Simply abandon the game. It is the correct option to take and it would
avoid all of the above possible circumstances that I have listed.
Thanks Mike - from Webmaster
After all that - The question was submitted to the UK Referee's Society
I&P Committee in Jan 2001, and the official answer is:
In view of the circumstances of the alternative pitch it was the
unanimous view of the committee that the game should be abandoned and
the full facts reported to the competition concerned. So there you are!
Question 20:Does the term 'goal area line' only refer to the line
parallel to the goal line, or does it mean all lines forming the goal
area (not counting the goal line, of course)?
Answer 20:The 'goal area line' (singular) refers specifically to the
line parallel to the goal line. The goal area lines(plural) refers to
all the lines surrounding the goal area, except the line between the
goal posts, this is normally referred to as the goal line - but can mean
the whole of the line extending from corner flag to corner flag at one
end of the field of play.
The 'goal area line' (singular) is very often referred to when
describing where to take a free kick awarded to the attacking team
inside the defending team's goal area. An indirect free kick awarded to
the attacking team in its opponents' goal area, is taken from the goal
area line' parallel to the goal line at the point nearest to where the
Thanks to Tamara from Germany for this question.
Question 21: Is it true that a goalkeeper can play anywhere on the field
of play including the opposition's half and is not limited in his
movements (other than when he is in his own penalty area where he can
use his hands)?
Answer 21: Albeit that he goalkeeper has special privileges and has to
adhere to certain Laws when he is inside his own penalty area – as soon
as he steps outside of his own penalty area he becomes another outfield
player and is subject to exactly the same Laws as the other players.

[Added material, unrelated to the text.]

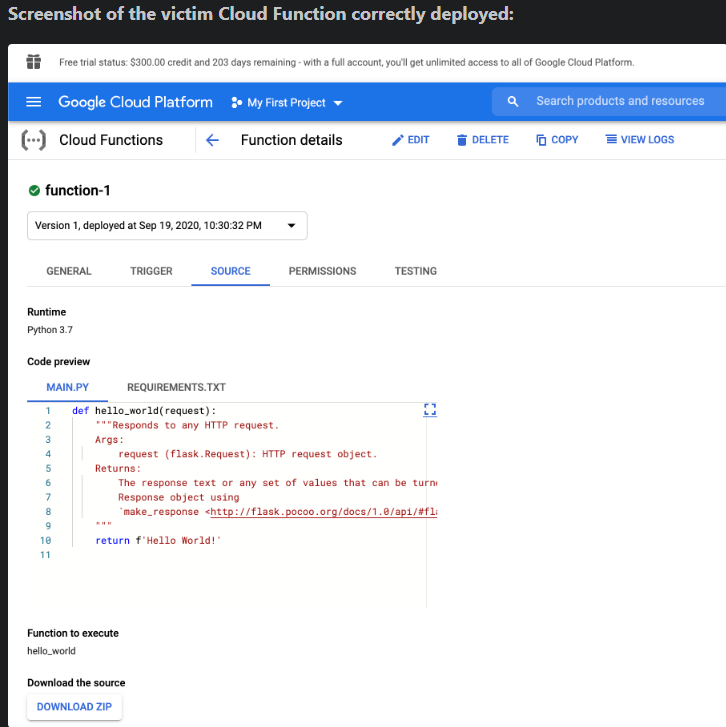Image resolution: width=726 pixels, height=727 pixels.
Task: Click the pencil Edit icon
Action: pos(398,140)
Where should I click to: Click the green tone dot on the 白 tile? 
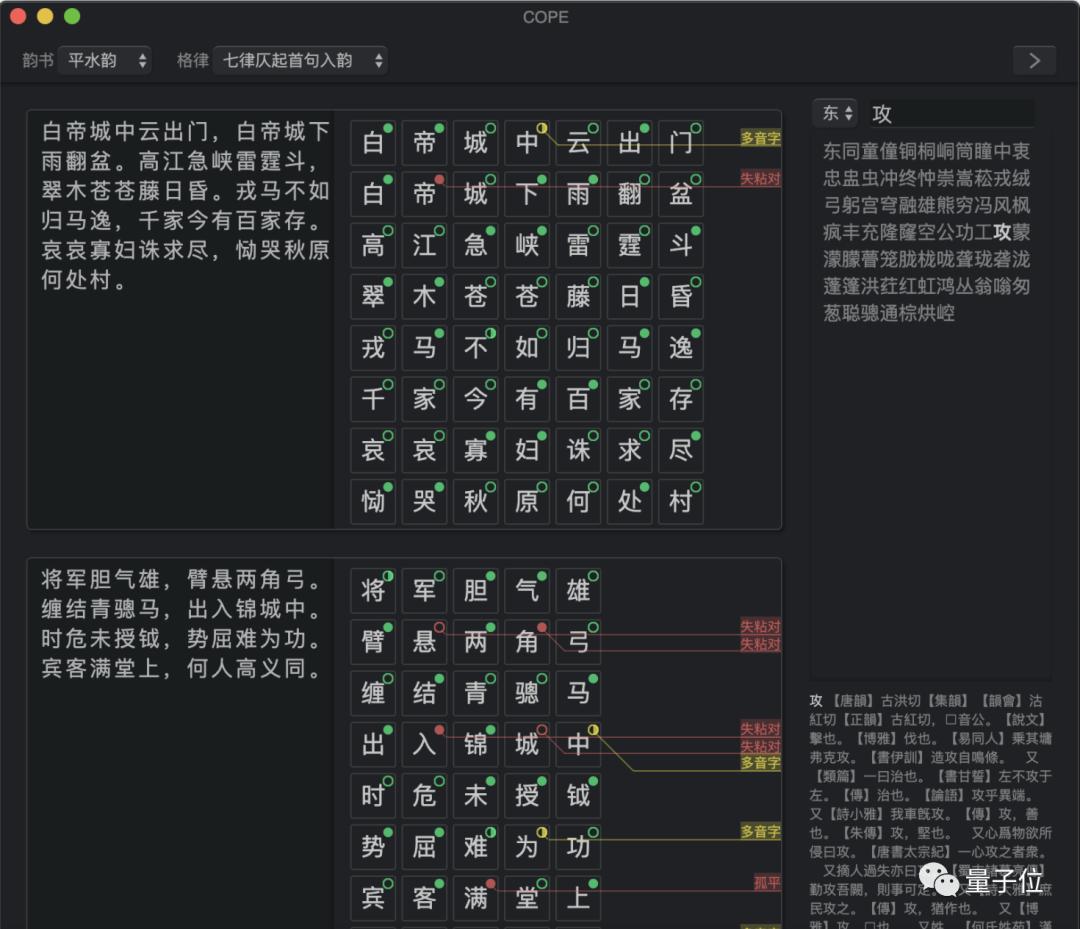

"Goalkeeper Peter Schmeichel's Manchester United career ends with him
going up for a corner, and minutes later, lifting the most famous trophy
in European football (1999)."
The famous ex-Manchester United goalkeeper Peter Schmeichel very often
came out of his penalty area to involve himself with corner kicks in the
opposition penalty area in the last minute of a game whenever his team
were losing by one goal – other goalkeepers very often do this, and it
is definitely NOT against the Laws.
In fact, during Manchester United’s famous 1999 European Cup Final
against the German side Bayern Munich in Barcelona - in the 91st minute,
United’s goalkeeper Peter Schmeichel came up into the opposition’s
penalty area for a corner, and confused the whole Bayern Munich defense.
As Schmeichel returned upfield, United’s Ryan Giggs crossed the ball to
Teddy Sheringham -- the equalizer. In the 92nd minute David Beckham
takes a United corner, Teddy Sheringham heads down, and Oli Gunnar
Solskjaer volleyed home the second of two goals in the last minute to
win Manchester United the biggest Club cup in football. This broke
German hearts and secured a place in football history by snatching a
miraculous victory with goals in the 91st and 92nd minutes.
European Cup Final 1999:
Manchester Utd 2-1 Bayern Munich
It is the goalkeeper's privilege to handle the ball in his own penalty
area - but he is responsible for putting the ball ‘back in play’ as soon
as possible (within 6 seconds). The ball is deemed ‘back in play’ as
soon as the goalkeeper has released it from his possession (hands) – it
then becomes ‘fair game’ for anyone to challenge him for possession of
the ball. As soon as he releases the ball from his hands, the goalkeeper
becomes another outfield player. (The only difference being that if he
picks the ball back up in his penalty area, an indirect free kick is
awarded, as opposed to a penalty kick.)
Many thanks to Marc Mitges Oakville, Ontario Canada for this question.